Exercise aim:
Among the entries below, take the line with "Instruction: Click the Gmail" and the line with "Click Item 3 in the breadcrumb", and output them and every line between them exactly, with nothing else.

Extracted data entries:
--

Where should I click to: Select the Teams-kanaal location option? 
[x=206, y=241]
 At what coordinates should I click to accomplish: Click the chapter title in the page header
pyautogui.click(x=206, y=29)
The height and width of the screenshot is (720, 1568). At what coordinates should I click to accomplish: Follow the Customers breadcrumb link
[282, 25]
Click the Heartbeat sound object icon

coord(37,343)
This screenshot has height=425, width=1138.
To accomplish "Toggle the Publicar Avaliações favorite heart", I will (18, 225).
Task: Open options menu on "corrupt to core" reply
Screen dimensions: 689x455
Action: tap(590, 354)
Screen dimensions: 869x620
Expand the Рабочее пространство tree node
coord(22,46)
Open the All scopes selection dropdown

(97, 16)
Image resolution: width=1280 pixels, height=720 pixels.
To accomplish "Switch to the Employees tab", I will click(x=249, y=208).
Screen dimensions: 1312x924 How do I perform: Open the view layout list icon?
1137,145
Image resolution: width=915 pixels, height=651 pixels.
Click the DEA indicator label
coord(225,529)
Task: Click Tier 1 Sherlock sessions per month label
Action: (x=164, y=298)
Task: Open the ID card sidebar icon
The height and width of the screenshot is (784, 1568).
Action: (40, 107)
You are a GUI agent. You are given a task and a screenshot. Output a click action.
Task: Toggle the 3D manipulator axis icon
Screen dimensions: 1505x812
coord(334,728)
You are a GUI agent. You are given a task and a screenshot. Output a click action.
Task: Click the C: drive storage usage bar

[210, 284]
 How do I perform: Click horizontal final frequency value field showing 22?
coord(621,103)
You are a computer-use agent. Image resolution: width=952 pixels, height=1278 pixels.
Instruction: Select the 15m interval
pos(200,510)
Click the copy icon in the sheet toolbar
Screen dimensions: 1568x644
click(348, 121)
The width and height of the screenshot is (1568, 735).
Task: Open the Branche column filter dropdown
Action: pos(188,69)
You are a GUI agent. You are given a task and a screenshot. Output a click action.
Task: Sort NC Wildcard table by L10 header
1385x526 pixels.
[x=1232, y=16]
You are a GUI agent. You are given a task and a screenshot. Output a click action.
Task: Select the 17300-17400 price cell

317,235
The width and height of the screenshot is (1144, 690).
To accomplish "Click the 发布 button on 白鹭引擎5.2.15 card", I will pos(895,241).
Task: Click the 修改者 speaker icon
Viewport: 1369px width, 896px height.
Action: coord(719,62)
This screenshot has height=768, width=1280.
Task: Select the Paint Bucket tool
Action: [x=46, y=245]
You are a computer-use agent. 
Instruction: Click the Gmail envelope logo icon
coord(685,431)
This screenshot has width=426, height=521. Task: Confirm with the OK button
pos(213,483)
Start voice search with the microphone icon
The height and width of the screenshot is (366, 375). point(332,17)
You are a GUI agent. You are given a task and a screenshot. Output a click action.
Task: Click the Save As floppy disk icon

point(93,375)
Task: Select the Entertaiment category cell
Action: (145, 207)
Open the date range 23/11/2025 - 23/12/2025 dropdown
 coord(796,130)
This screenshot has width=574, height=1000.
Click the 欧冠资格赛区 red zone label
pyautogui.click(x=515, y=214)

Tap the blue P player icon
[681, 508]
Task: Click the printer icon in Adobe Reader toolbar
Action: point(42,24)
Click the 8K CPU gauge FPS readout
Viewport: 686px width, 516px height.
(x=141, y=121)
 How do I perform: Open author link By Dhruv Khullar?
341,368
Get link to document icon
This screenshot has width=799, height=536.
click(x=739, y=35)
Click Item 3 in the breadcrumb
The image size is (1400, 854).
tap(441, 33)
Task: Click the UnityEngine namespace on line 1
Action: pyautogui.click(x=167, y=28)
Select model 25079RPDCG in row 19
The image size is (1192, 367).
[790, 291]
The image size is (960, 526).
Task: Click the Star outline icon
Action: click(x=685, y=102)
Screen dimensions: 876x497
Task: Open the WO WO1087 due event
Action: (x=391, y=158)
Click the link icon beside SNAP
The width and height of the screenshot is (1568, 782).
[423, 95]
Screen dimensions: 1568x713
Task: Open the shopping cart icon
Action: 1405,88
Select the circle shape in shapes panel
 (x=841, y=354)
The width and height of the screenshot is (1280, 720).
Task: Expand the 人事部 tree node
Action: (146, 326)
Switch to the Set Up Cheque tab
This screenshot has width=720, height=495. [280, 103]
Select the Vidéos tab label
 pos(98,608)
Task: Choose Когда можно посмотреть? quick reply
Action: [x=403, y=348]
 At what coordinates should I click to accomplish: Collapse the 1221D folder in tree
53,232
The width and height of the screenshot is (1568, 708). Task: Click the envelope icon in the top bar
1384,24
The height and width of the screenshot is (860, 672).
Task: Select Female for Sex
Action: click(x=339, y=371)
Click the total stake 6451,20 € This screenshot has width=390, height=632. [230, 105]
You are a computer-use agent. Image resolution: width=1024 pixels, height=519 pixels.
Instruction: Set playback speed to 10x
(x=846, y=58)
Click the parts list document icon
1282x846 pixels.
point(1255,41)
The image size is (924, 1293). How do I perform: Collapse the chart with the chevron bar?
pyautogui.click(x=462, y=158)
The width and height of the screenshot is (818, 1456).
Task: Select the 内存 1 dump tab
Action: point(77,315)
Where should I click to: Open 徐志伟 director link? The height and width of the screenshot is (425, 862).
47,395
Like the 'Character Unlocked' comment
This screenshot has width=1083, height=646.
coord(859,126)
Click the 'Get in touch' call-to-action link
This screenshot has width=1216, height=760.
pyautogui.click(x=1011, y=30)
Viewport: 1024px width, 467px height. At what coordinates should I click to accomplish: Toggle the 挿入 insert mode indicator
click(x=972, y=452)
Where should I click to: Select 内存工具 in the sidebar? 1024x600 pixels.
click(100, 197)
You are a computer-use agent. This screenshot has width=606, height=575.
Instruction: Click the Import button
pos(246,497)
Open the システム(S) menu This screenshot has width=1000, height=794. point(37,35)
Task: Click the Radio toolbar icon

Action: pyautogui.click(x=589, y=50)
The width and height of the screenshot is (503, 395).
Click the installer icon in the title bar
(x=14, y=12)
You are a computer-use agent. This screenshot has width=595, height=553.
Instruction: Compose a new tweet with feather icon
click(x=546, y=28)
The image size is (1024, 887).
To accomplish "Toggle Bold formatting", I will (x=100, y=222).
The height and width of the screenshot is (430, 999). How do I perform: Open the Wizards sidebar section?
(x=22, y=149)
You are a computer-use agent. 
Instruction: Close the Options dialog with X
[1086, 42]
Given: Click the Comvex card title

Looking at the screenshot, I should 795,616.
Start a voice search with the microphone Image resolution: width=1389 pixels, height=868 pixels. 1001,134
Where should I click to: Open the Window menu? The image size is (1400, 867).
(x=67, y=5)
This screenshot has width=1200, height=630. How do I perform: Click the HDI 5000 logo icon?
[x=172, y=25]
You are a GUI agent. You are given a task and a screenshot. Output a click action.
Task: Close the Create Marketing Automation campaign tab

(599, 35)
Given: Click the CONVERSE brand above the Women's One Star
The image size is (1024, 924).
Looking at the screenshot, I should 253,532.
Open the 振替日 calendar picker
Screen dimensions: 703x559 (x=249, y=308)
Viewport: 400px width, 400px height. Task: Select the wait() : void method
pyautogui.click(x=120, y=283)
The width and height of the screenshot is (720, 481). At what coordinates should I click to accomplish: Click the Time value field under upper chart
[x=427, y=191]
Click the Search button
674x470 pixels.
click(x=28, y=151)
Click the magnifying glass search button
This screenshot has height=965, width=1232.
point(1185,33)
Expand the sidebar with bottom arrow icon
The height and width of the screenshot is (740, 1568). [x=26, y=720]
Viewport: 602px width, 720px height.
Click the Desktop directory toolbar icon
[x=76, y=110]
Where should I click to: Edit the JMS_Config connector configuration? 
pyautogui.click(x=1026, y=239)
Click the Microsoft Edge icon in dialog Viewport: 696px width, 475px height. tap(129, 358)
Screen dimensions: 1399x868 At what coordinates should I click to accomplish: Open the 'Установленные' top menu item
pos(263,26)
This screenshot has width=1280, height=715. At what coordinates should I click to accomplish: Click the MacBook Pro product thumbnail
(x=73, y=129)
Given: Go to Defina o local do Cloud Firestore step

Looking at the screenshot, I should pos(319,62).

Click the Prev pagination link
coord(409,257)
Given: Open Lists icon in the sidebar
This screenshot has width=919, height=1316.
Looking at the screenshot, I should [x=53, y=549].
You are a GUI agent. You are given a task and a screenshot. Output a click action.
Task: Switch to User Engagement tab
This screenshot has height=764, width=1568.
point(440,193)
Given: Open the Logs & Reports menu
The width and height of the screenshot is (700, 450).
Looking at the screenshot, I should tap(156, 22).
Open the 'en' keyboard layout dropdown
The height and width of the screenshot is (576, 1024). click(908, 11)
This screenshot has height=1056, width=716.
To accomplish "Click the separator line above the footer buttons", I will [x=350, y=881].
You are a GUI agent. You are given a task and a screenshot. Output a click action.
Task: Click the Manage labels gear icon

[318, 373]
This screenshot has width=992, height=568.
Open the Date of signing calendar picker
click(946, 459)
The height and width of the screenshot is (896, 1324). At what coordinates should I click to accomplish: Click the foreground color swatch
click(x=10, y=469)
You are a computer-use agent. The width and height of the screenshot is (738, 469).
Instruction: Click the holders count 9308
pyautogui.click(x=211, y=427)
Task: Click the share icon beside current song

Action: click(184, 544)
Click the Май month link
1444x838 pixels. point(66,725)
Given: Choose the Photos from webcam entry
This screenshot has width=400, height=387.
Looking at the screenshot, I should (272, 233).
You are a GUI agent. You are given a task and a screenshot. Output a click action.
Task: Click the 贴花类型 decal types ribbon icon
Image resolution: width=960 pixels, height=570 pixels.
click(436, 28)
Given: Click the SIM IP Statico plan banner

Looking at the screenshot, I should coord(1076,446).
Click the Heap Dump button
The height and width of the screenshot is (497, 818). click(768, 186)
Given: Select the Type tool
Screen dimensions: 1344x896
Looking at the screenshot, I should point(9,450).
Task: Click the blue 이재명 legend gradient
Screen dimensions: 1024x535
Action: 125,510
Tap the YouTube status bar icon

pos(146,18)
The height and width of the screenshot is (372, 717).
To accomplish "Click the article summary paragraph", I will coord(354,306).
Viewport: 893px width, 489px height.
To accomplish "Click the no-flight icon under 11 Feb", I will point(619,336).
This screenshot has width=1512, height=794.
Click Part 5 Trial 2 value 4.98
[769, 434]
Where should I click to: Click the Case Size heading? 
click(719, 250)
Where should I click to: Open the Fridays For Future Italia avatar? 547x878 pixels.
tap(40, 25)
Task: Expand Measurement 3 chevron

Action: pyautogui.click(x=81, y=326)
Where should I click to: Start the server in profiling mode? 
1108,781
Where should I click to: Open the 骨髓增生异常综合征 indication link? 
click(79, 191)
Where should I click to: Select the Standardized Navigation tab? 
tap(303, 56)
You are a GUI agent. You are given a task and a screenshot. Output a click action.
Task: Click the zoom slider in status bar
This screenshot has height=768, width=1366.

--

Result of the exercise:
Instruction: Click the Gmail envelope logo icon
coord(685,431)
This screenshot has width=426, height=521. Task: Confirm with the OK button
pos(213,483)
Start voice search with the microphone icon
The height and width of the screenshot is (366, 375). point(332,17)
You are a GUI agent. You are given a task and a screenshot. Output a click action.
Task: Click the Save As floppy disk icon

point(93,375)
Task: Select the Entertaiment category cell
Action: (145, 207)
Open the date range 23/11/2025 - 23/12/2025 dropdown
 coord(796,130)
This screenshot has width=574, height=1000.
Click the 欧冠资格赛区 red zone label
pyautogui.click(x=515, y=214)

Tap the blue P player icon
[681, 508]
Task: Click the printer icon in Adobe Reader toolbar
Action: point(42,24)
Click the 8K CPU gauge FPS readout
Viewport: 686px width, 516px height.
(x=141, y=121)
 How do I perform: Open author link By Dhruv Khullar?
341,368
Get link to document icon
This screenshot has width=799, height=536.
click(x=739, y=35)
Click Item 3 in the breadcrumb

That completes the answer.